In this sci-fi novel, much-married Albert “Rudy” Rudyard Goldstein earns wealth and esteem for helping heal Earth’s abused environment. Near death, the brilliant but cantankerous fellow rejects having his neural matter uploaded and his mind rendered practically immortal. But after he dies, a doctor and his cousin, an AI expert, do it anyway. Rudy, mildly annoyed, finds himself a disembodied consciousness entrusted to a resourceful, self-sustaining AI computer presence called Mnemosyne (whom he nicknames Nessie).
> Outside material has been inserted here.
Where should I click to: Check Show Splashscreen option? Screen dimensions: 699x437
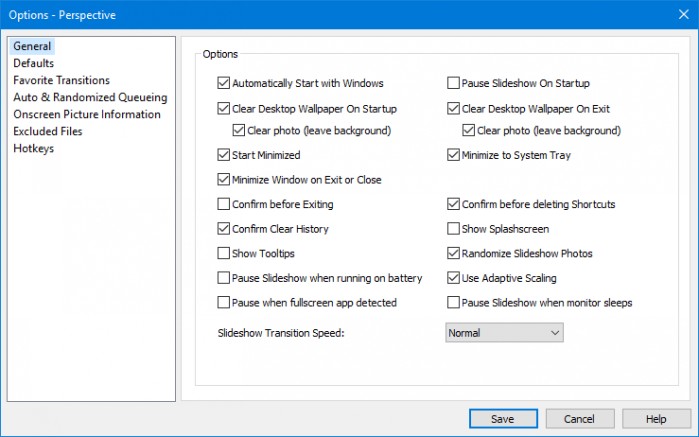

Rudy eventually has a diversion, as an asteroid collision mostly ends terrestrial civilization. A million years later, Rudy, Nessie, and their mound-shaped complex are Earth’s last remnants of advanced technology. The local, primitive tribes worship Nessie as a goddess. In these diminished circumstances, humanity finally has alien first contact with a race called the Jadderbadians. They are tall, segmented, caterpillarlike creatures, not really evil but disposed to regarding Homo sapiens as little more than pets and slaves (if the name Arrogant Worms didn’t already belong to a Canadian band, these beings would have it). When Nessie’s surveillance drones are discovered, the stage is set for a confrontation. Jadderbadian scientist Morticue Ambergrand—slightly more broad-minded than his cohorts—makes Rudy’s acquaintance in a startlingly close way. Raham (Confessions of a Time Traveler, 2015), prolific in generating science books for school-age readers, turns his considerable talent and vision to a grown-up, seriocomic sci-fi narrative. The arch tone should remind readers of Kurt Vonnegut, although Raham is better grounded in exobiology and science and displays a more upbeat outlook for the human (and nonhuman) condition in this engaging tale. That said, hard-sci-fi fans may cock an eyebrow over how the author introduces the planetwide conscious entities, Gaia (for Earth) and Hydra (the corresponding spirit of Jadderbad), who also take active roles. The result is a bit like Arthur C. Clarke’s big-think mind stretchers, laden with wisecracking insults and the occasional dirty joke.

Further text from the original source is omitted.